▶ Action item:
Quote the lines below from the one containing "The width and" to the final line, both ends included; exclude the pictures.

▶ Saved data entries:
<<<<

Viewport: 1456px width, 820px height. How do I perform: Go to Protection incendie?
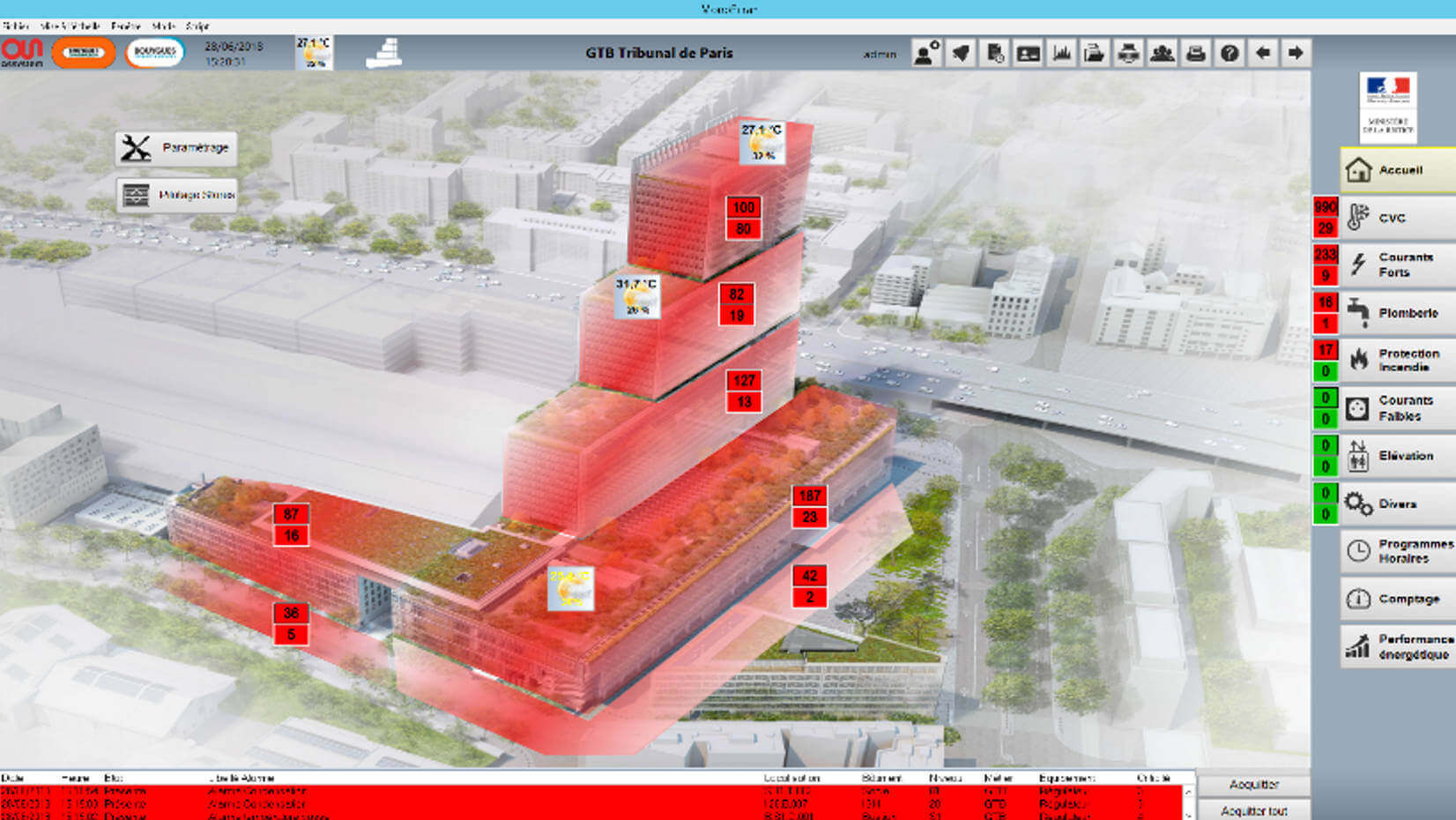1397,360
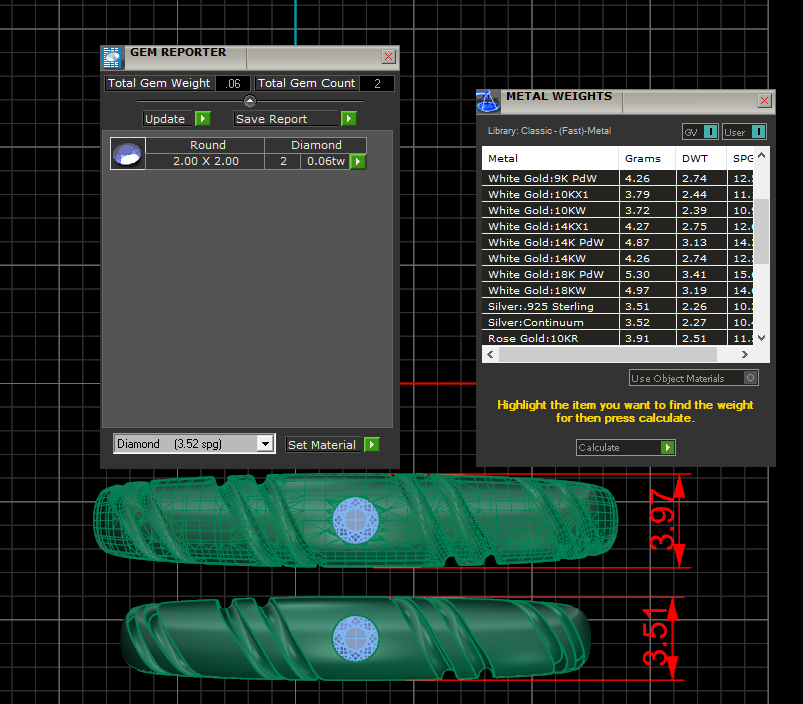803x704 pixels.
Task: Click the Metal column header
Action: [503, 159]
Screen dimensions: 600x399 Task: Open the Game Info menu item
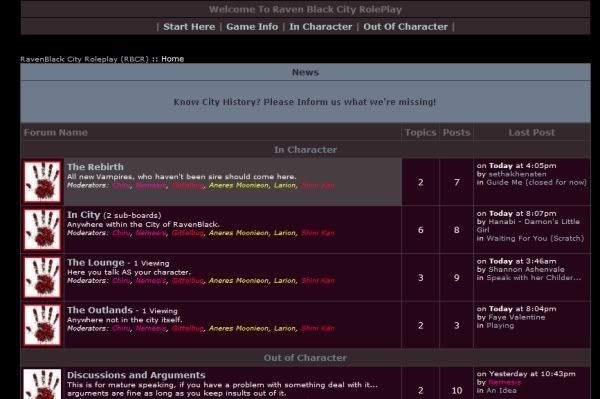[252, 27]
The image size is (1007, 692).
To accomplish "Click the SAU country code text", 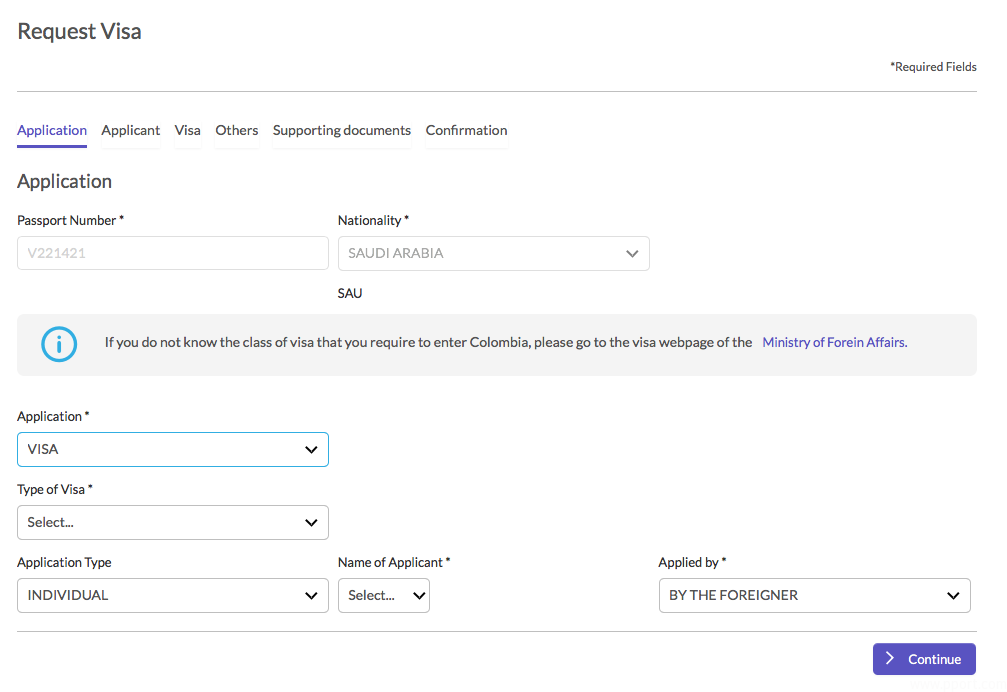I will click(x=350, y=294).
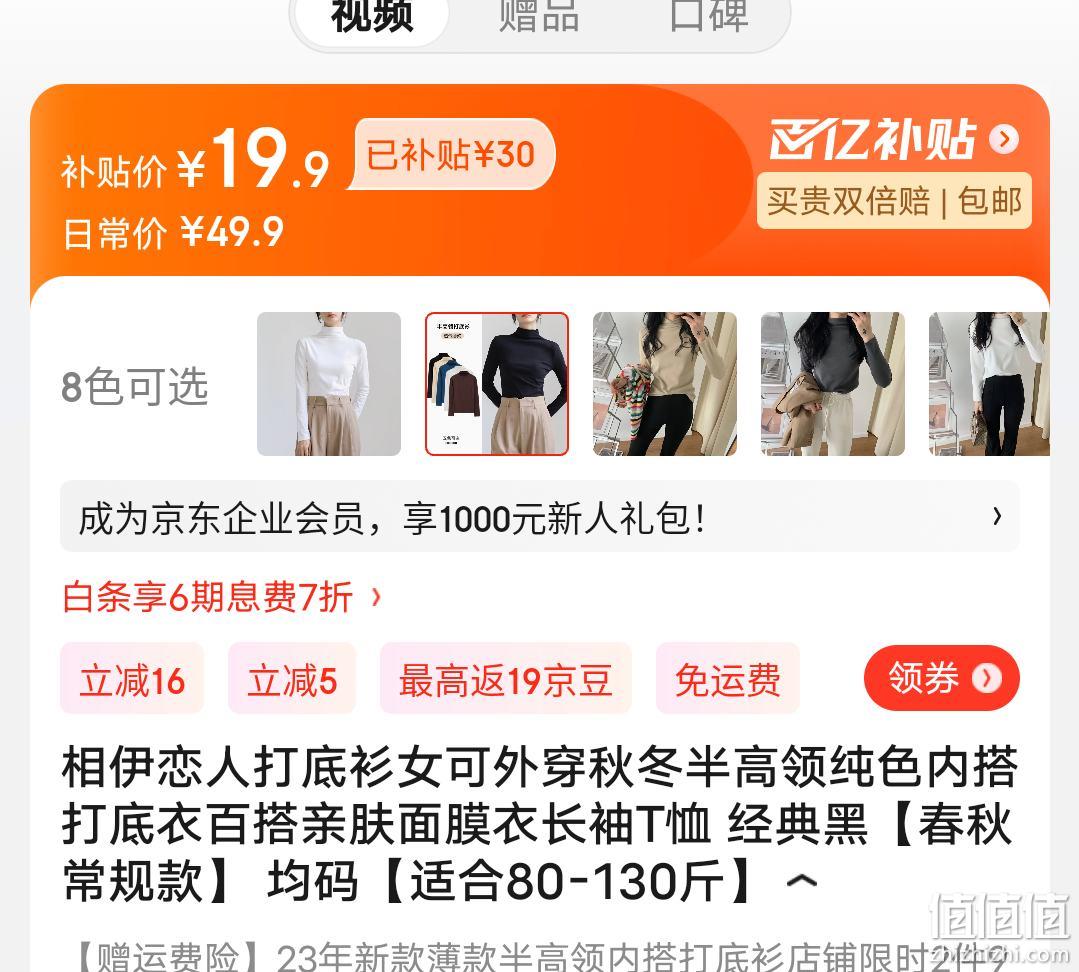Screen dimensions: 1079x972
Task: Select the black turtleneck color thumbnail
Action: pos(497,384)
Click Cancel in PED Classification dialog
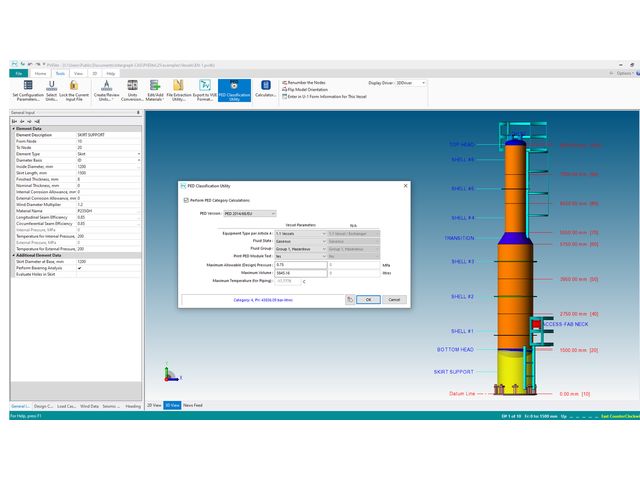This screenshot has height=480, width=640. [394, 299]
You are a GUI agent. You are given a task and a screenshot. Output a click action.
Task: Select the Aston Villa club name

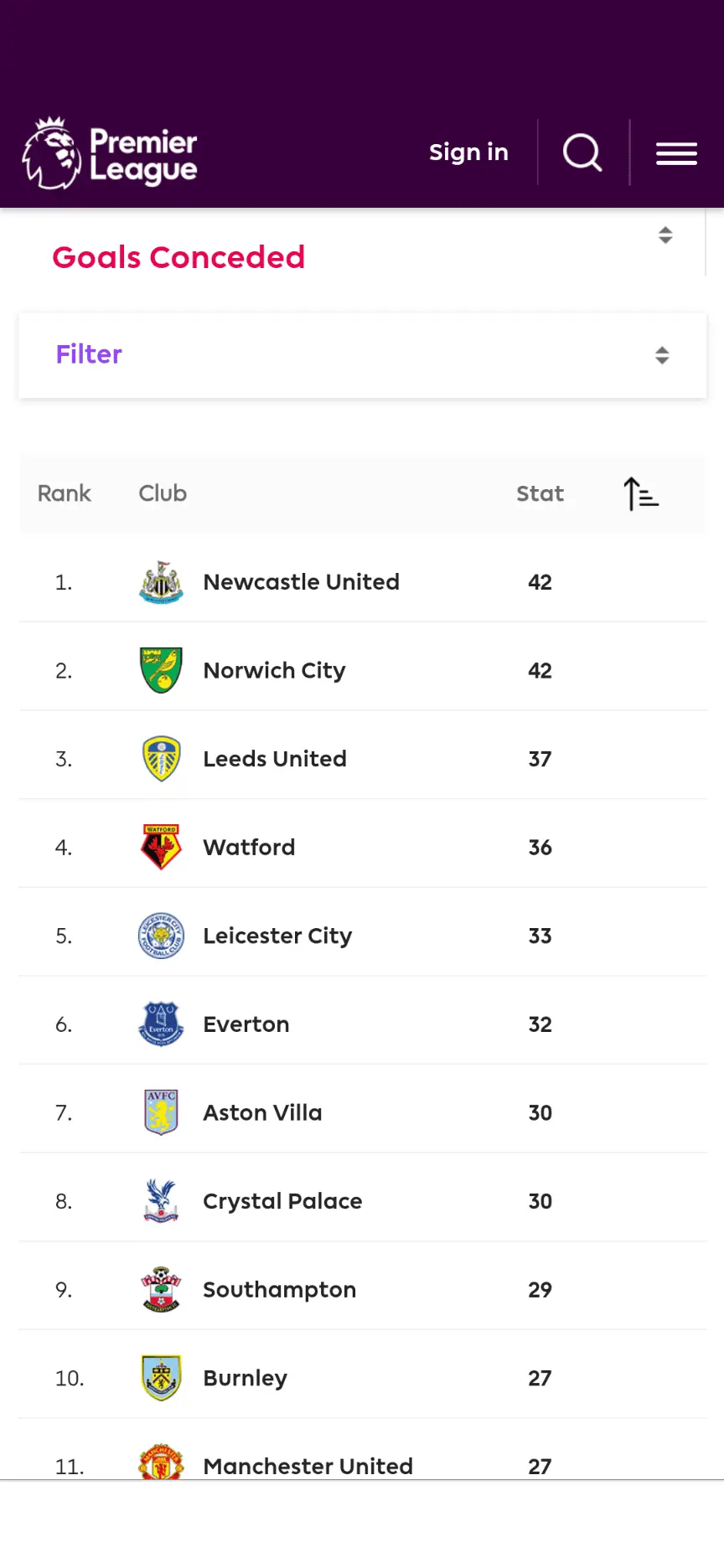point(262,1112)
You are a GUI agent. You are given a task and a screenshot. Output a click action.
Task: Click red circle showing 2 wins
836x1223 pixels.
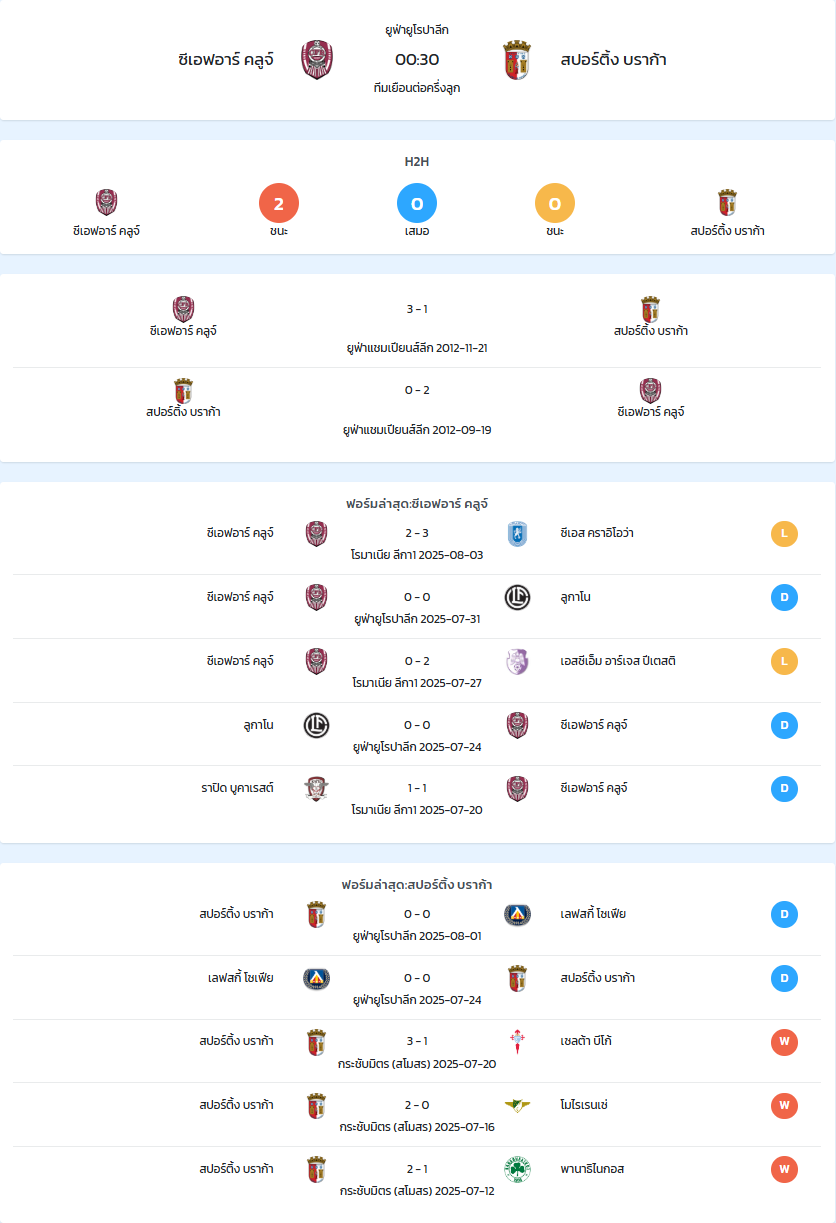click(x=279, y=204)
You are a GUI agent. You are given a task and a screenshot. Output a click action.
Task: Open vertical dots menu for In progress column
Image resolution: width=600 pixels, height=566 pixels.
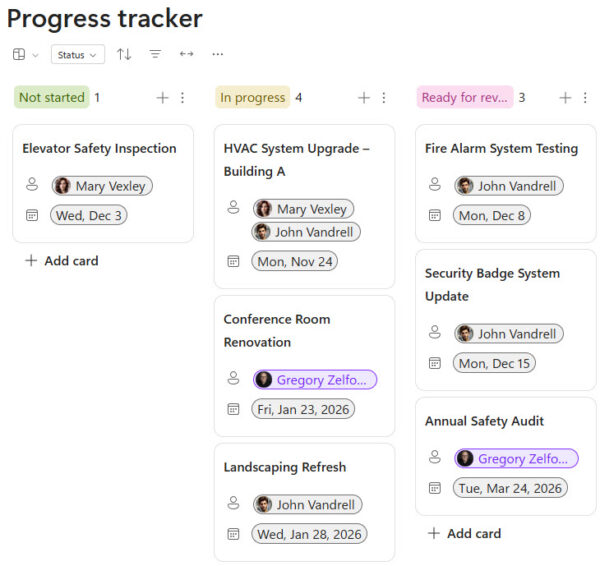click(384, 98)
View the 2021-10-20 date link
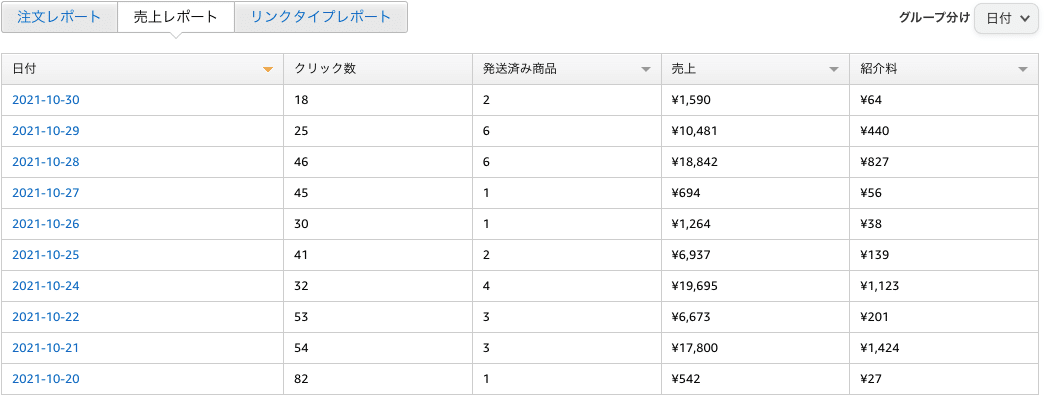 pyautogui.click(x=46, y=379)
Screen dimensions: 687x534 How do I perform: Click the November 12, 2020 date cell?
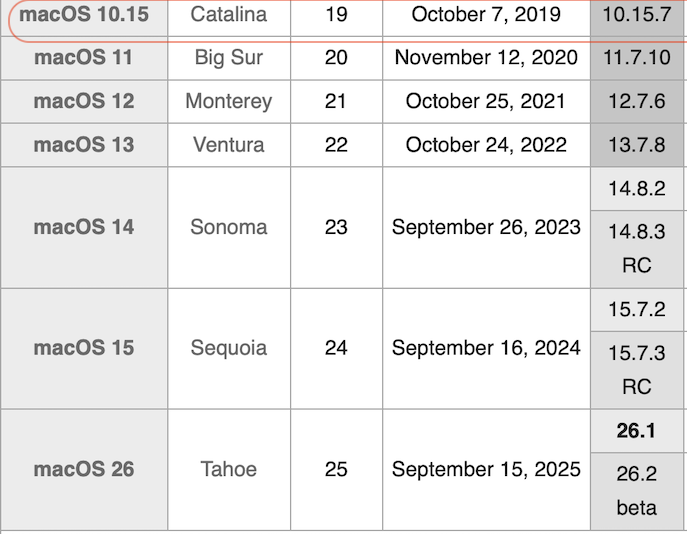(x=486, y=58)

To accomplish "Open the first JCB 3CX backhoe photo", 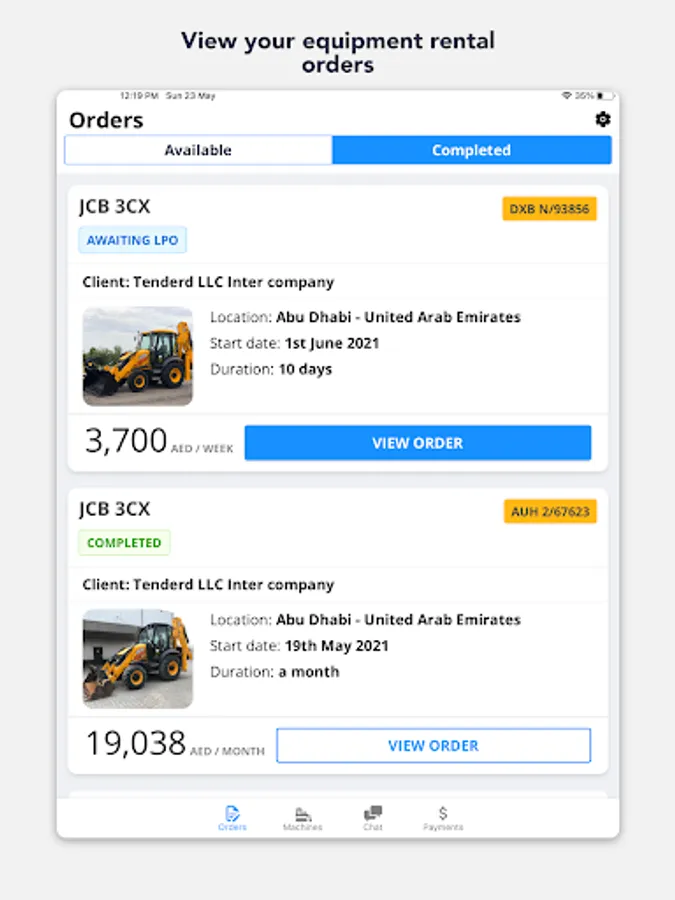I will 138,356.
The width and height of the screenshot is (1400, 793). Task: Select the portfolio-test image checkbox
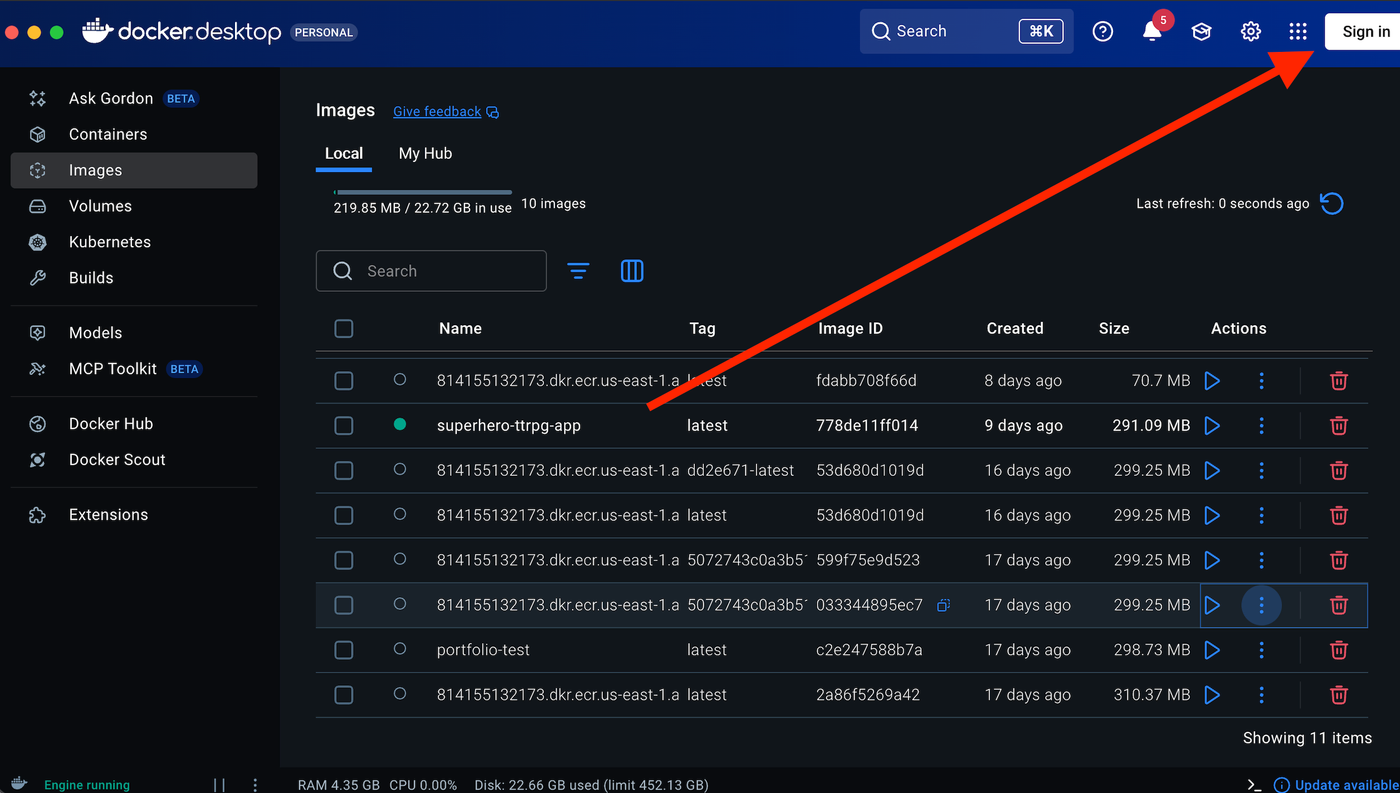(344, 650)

>>>>

▶ Answer to this task:
The width and height of the screenshot is (1400, 793). Task: Select the portfolio-test image checkbox
(344, 650)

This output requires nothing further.